The theme is worth examining: To what extent has science made of itself a new religion?
Yes, it is true that science is based on unproven articles of faith. What are they?
There is a world that exists independently of our own minds.
The world is conformable to our minds; that is, it is rational, logical, and mathematical.
Things happen according to natural laws, not whimsically or arbitrarily.
Nature’s laws can be known with an ever greater degree of confidence.
That’s it. That’s the extent of the “faith” of science. No one can prove these articles of faith. Our conviction of their truth is supported only by the manifest success of science as a way of acquiring reliable knowledge. Every other avenue to truth — myth, magic, revelation — is static. Only science is open-ended; only science is an engine of change.
Whether the changes we attribute to science are good or bad is a matter of debate, and critics from both left and right have accused science of leading us into a moral wilderness. “Science, quietly and inexplicitly, is talking us into abandoning our true selves,” writes the cultural critic Bryan Appleyard. What all of these critics long for is the kind of fixed and certain truths that characterized a presumed Golden Age in the past.

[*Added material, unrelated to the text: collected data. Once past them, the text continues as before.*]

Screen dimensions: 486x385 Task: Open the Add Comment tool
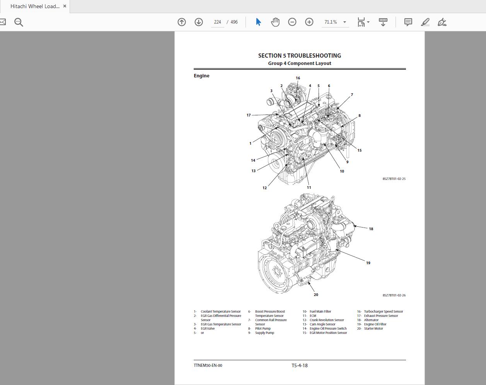(x=408, y=22)
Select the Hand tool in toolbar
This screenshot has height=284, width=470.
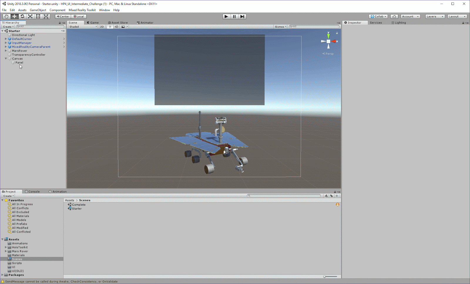6,16
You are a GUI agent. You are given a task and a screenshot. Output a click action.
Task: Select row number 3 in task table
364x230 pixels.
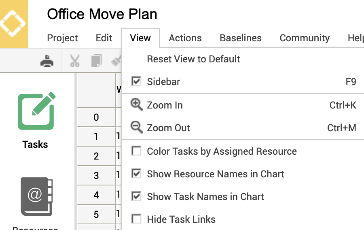click(96, 176)
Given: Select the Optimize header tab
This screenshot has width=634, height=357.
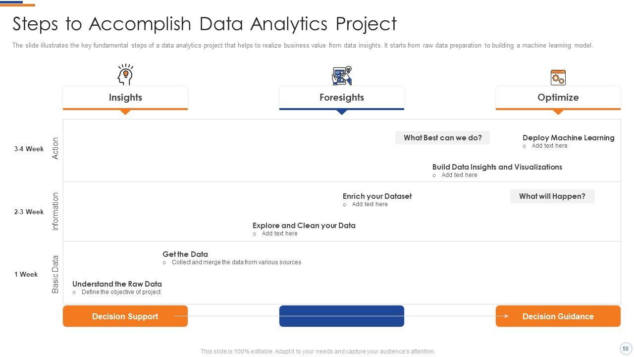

But the past was perhaps not as “golden” as the critics claim, and few folks anywhere on the Earth today would choose to turn the clock back.
If science has acquired so much influence, it must be because it offers something people want. The scientific community has no coercive power to make people believe, no claim of infallibility, no threat of hellfire, no gulags. Let’s face it: science has become a widely embraced human way of knowing because it generates desirable benefits — technology, medicine, agricultural abundance.
It hasn’t been so long, after all, since people spent half their lives with toothaches or putting babies in the grave. None of that changed a whit during the long reign of myth and magic.
There are important ways in which science is not like religion.
It is cold, faceless, abstract, and opaque. Not even scientists generally understand much of science except their own areas of expertise. Although there is a widespread intuitive feeling that science is a good thing, most people choose to live their lives adhering to some more personable form of traditional knowledge. They want antibiotics and miracles, the Internet and revelation.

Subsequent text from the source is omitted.